Houston, TX (PRWEB) October 10, 2013
When it comes to survival on the cellular level, mysteries have abounded for decades. In a paper published in the October issue of Nature Cell Biology, Cheryl Walker, Ph.D., and her team at the Texas A&M Health Science Center (TAMHSC) Institute of Biosciences and Technology (IBT) reveal the answers behind one such mystery—the tuberous sclerosis complex, or TSC2, and its newly discovered role as monitor of peroxisomes that break down fat in human cells.
The peroxisome, a tiny intracellular organelle, was discovered in the mid-1960s, and for nearly 50 years scientists were unsure of how it and TSC2 worked. Now Walker and her team know that TSC2 keeps peroxisomes at the right levels to maintain healthy cells.

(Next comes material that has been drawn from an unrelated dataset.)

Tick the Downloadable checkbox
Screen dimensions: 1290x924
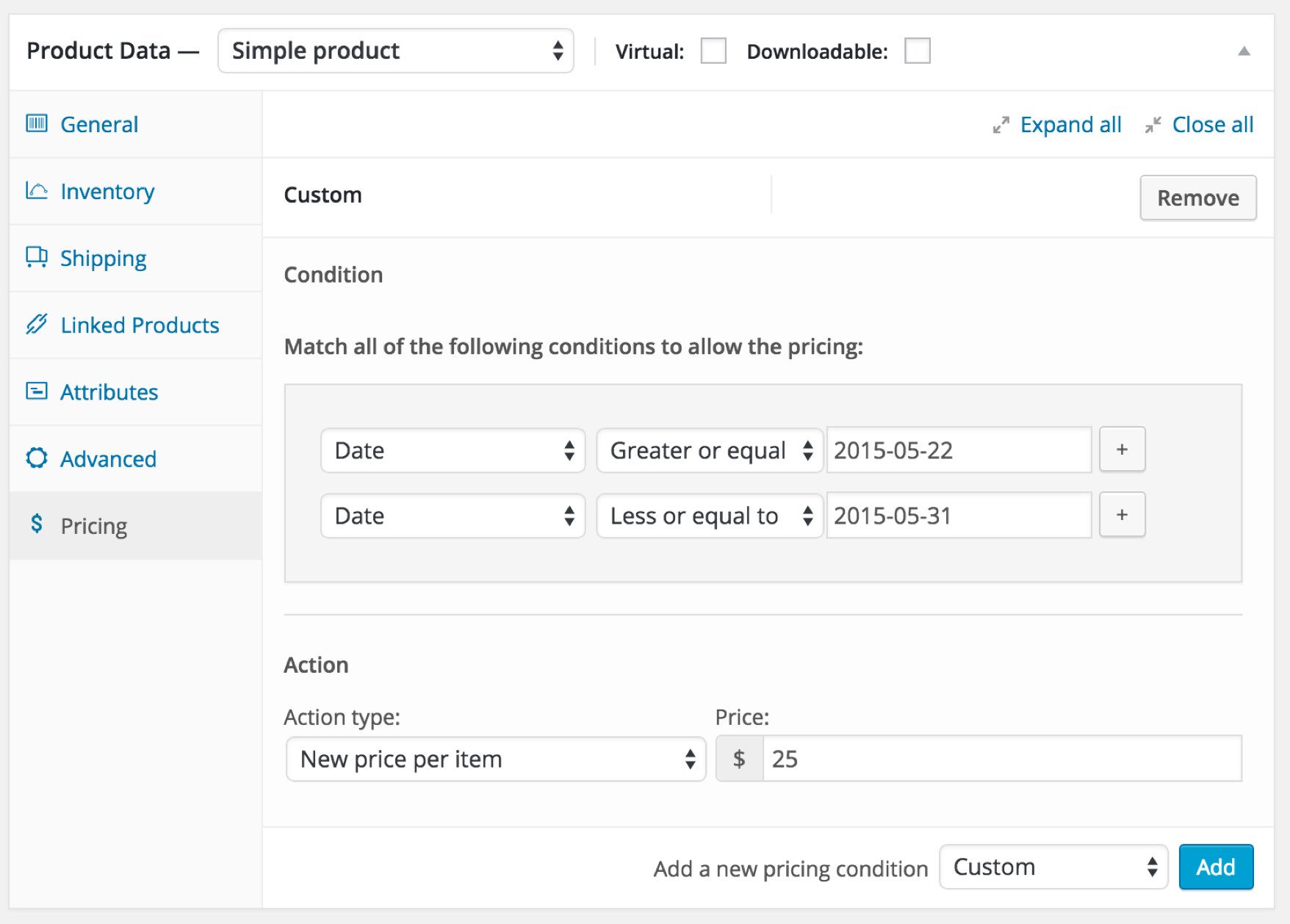pyautogui.click(x=917, y=51)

“Without TSC2 to balance peroxisomes, healthy cells could proliferate in an uncontrolled way—just like cancer,” said Walker, who serves as director of the Texas A&M IBT and whose lab is part of the Center for Translational Cancer Research in Houston. “Knowing how TSC2 behaves to keep cells balanced could help us learn how to balance or counteract diseases like cancer and heart disease, as well as inflammation and maladies associated with aging. In short, it is a concept that could lead to cures.”

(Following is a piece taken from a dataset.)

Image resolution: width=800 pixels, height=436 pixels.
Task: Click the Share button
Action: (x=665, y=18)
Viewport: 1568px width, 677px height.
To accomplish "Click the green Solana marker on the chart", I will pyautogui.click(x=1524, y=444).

The journal article explains the biology behind the team’s work. Human cells use peroxisomes to break down the fat necessary for survival. When peroxisomes do their job, the conversion of fat creates reactive oxygen species, or ROS. These ROS are similar to the harmful oxidants found in the environment. At low levels ROS play important and normal roles in our cells. Too much ROS, and they damage anything they touch, including proteins, lipids and DNA.
“In a way, the TSC2 is Mother Nature’s DIY antioxidant,” Walker said. “It recognizes when there is too much ROS so that our cells can protect themselves.”

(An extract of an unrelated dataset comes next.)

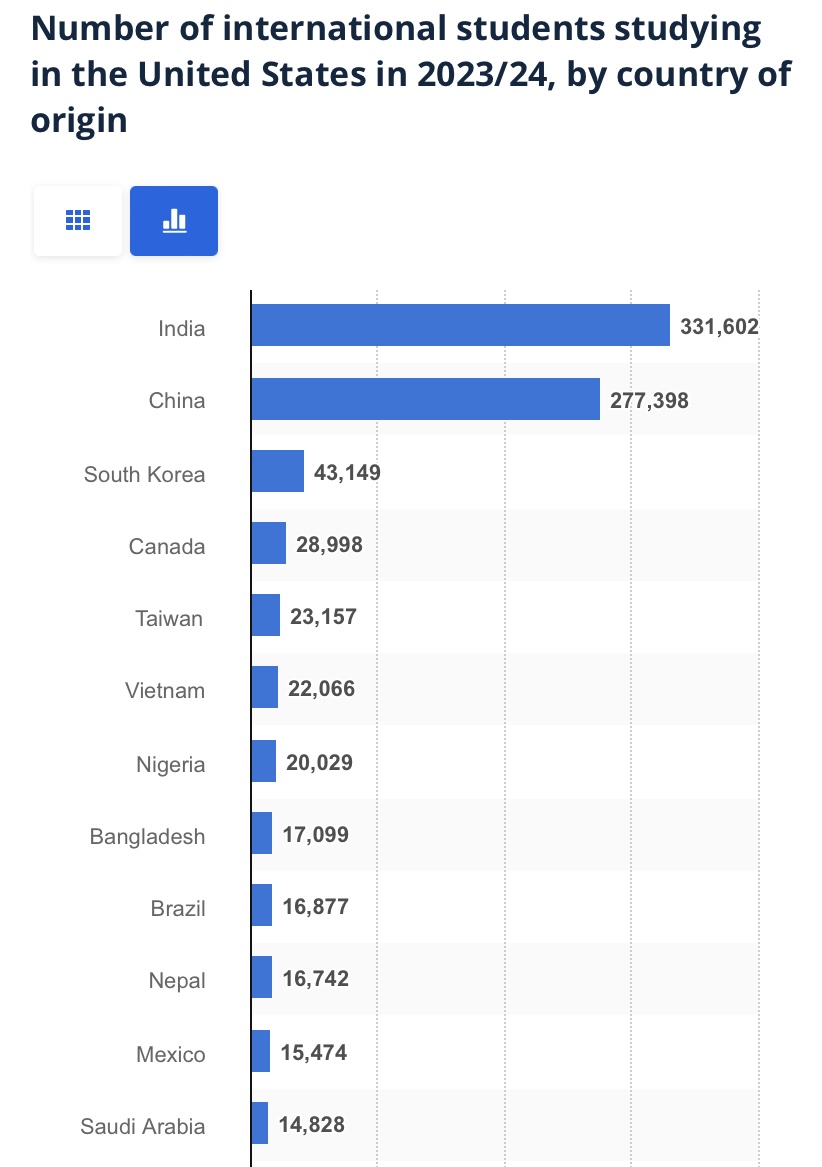This screenshot has height=1167, width=822.
Task: Click the China bar in the chart
Action: coord(425,399)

In addition to creating ROS, peroxisomes also boast a tricky talent. Unlike other cellular organelles, peroxisomes can replicate themselves autonomously. Essentially, as the number of peroxisomes increases, so does the level of ROS, and cells must keep it all in check.
To do this, Walker’s team discovered that TSC2 acts as a censor on every peroxisome to monitor how much ROS is being made. If TSC2 detects too much ROS, it notifies the cell to dispose of the peroxisome. Just as fire triggers a smoke alarm, too much ROS prompts a signal from TSC2, ensuring balance within the cell.
The work took several years to publish in large part because it crossed multiple fields of study.
“It took us a while to reach this point because we had to satisfy three different areas of research: TSC signaling, peroxisome biology and autophagy, the regulated breakdown of cellular components,” said Walker. “Building something that impacts numerous, yet distinct fields is both the challenge and reward of interdisciplinary work and discovery.”
One of the new directions for this work could be new therapies for diseases not previously thought to involve peroxisomes.
“We have known for decades that some of the worst childhood diseases are caused by a lack of healthy peroxisomes,” said Dr. Walker. “The possibility that other diseases, such as cancers, may also be due to defective peroxisomes is totally unexpected, and this information enables the exciting possibility of new cancer therapies targeting the peroxisome.”